“A weed is but an unloved flower.”
. . .
. . .
A few weeks ago, I spent several hours on my hands and knees pulling weeds out of my yard.
After an extremely dry previous summer and fall, only weeds sprang up this year where grass once grew. And my inclination, as a good suburban homeowner, was to eradicate them immediately.
But then I got to wondering about the worth in these little plants.
What were they? Are they really that worthless? Good for anything? And after a little research, I discovered that most of these annuals and perennials were far more valuable than I knew.
Like lamb’s quarters — a relative of spinach in the goosefoot family — that’s packed with such nutritional goodness as fiber, protein, Vitamins A and C, manganese, calcium, and both omega-3 and omega-6 fatty acids. Oh, and its protein-rich seeds can be used to make bread.

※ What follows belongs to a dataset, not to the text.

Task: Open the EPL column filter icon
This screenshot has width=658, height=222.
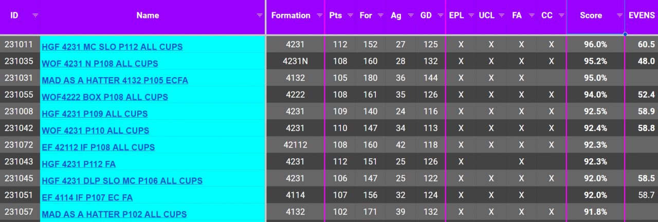Action: click(x=471, y=15)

Or consider all the vitamins, minerals, and antioxidants in purslane that benefits our immune system and helps sustain the health and vitality of our heart, bones, and organs.
And, of course, the dreaded dandelion, whose flowers, leaves, and roots have been treating maladies in people for hundreds of years, helping to reduce cholesterol, inflammation, and blood pressure and boost immunity, digestion, and liver health — among other things.
All in all, it was a simple reminder from nature that things which seem to be only invasive and intrusive may actually be beneficial and beautiful in their own ways.